• **What is needed**: Return every line in the entries below where the word "pixels" shows up.

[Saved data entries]
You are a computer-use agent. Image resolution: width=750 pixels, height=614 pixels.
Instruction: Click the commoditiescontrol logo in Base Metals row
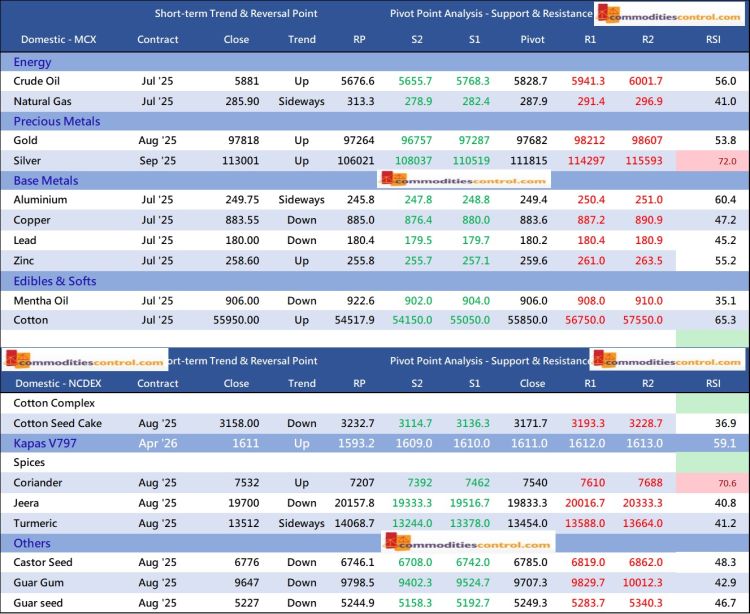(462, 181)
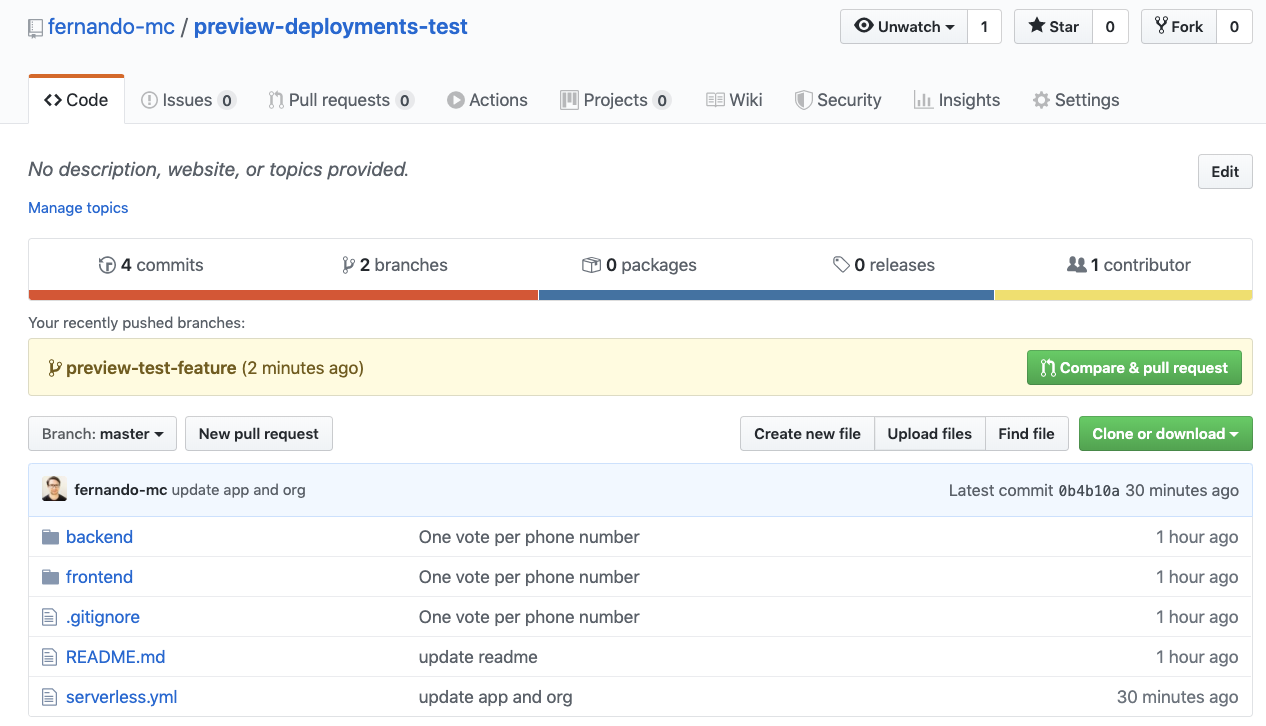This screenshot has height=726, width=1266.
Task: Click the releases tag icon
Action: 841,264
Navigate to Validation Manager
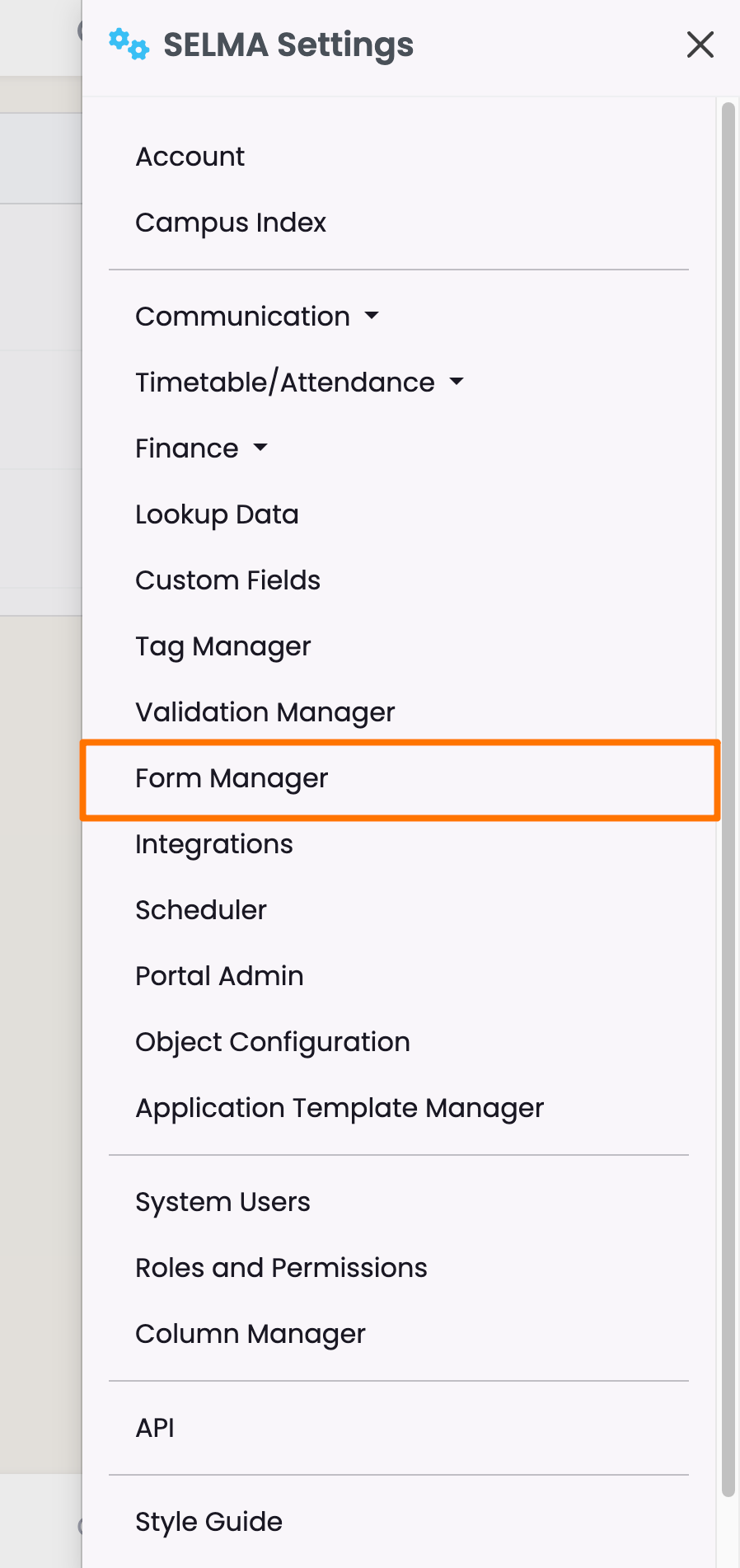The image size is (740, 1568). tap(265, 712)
...
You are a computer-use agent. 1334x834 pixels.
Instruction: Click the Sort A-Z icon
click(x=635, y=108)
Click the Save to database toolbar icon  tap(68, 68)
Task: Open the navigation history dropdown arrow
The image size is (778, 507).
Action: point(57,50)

• **Exercise output**:
You are a computer-use agent. Image resolution: width=750 pixels, height=614 pixels.
You are a computer-use agent. 1334x834 pixels.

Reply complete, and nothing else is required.